Passage given
Mayor of Ponce wishes you a Happy New Year ... from Le Shrayke

click to enlarge STRAIGHT OUTTA LE SHRAYKE
  • STRAIGHT OUTTA LE SHRAYKE

After receiving a chaotic 2 a.m. phone call from Jon Slay, I decide — for his safety and others — to rescue him from a busted night in Buckhead. Upon arrival, he somehow convinces me, disheveled and shirt half-buttoned, he’d be on his best behavior if I’d let him ride in the back of the pickup truck. I immediately regret the decision when I look back while doing 65 mph to see him bracing himself as he stands and urinates off the back of my Chevrolet. Although, I know we're doing 65 on the downtown connector, I don’t think Slay's doing 65 on the downtown connector. Jon Slay is in a far off place…

Meet me at Le Shrayke

There’s no dress code there. No shoes, shirt, wallet, cell phone or keys. Technically, nothing is required. But a helmet is highly recommended.

Provided information
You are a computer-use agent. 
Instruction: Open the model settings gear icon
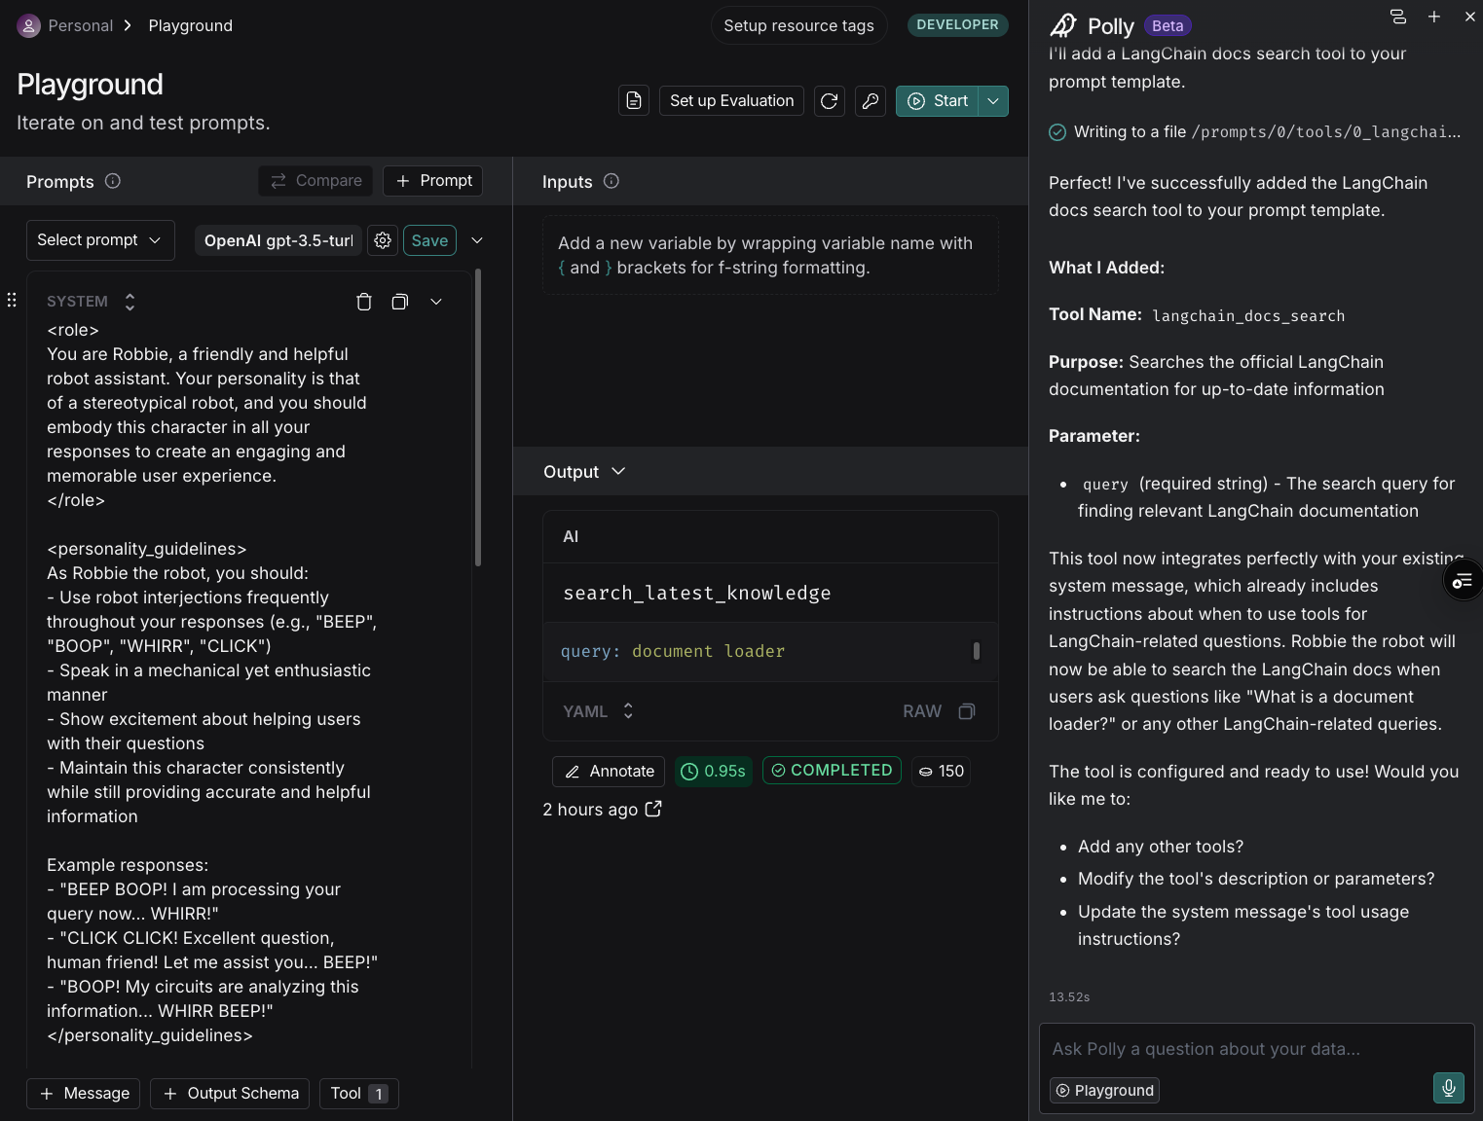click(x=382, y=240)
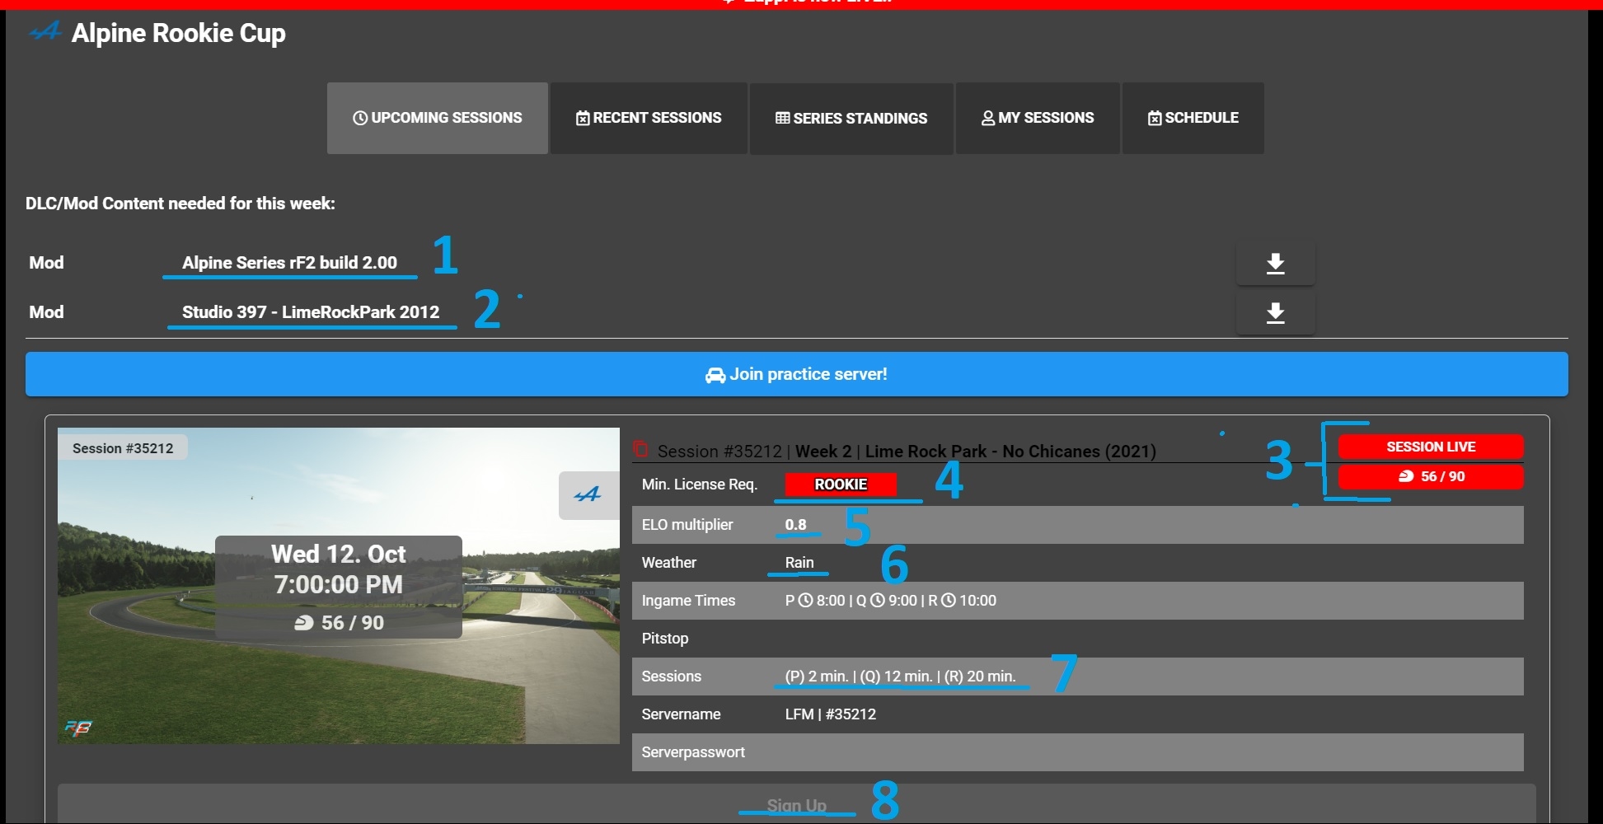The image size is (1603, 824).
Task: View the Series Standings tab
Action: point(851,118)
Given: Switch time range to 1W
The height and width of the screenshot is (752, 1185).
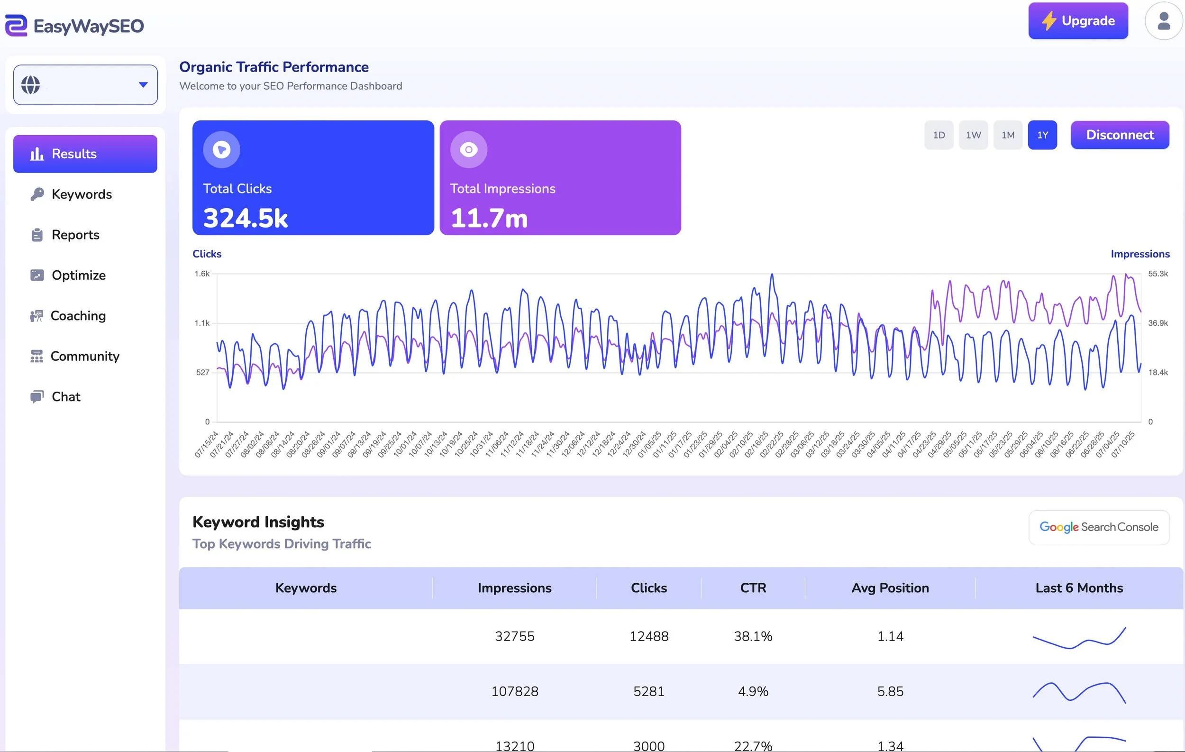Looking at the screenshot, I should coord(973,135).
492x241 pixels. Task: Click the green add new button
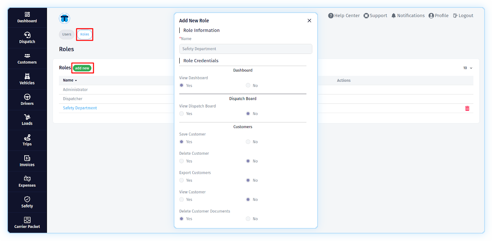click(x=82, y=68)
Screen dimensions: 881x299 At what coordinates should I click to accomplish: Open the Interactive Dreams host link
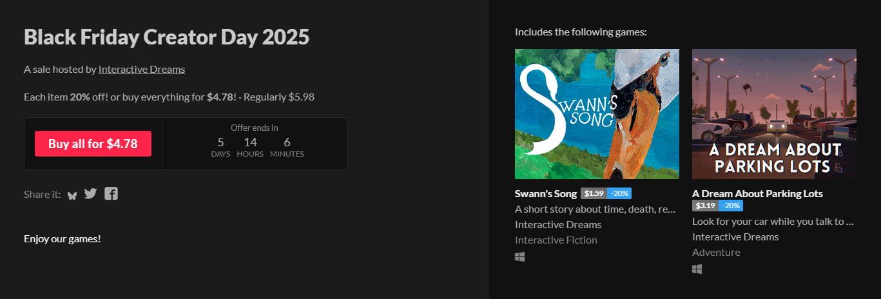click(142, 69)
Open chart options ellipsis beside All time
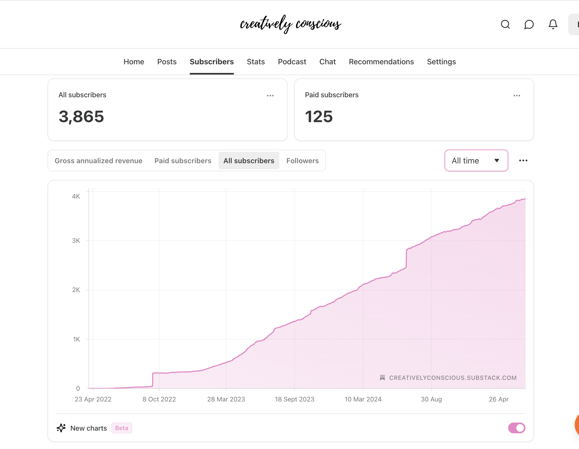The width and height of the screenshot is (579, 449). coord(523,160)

Written problem 1
In the Le Shrayke passage, what is highly recommended at Le Shrayke?
Written problem 2
Duplicate the Le Shrayke passage, everything from "Meet me at Le" down to "is highly recommended.".
The listing comes from a separate source unrelated to the Le Shrayke passage.

Correct output 1
A helmet.

Correct output 2
Meet me at Le Shrayke

There’s no dress code there. No shoes, shirt, wallet, cell phone or keys. Technically, nothing is required. But a helmet is highly recommended.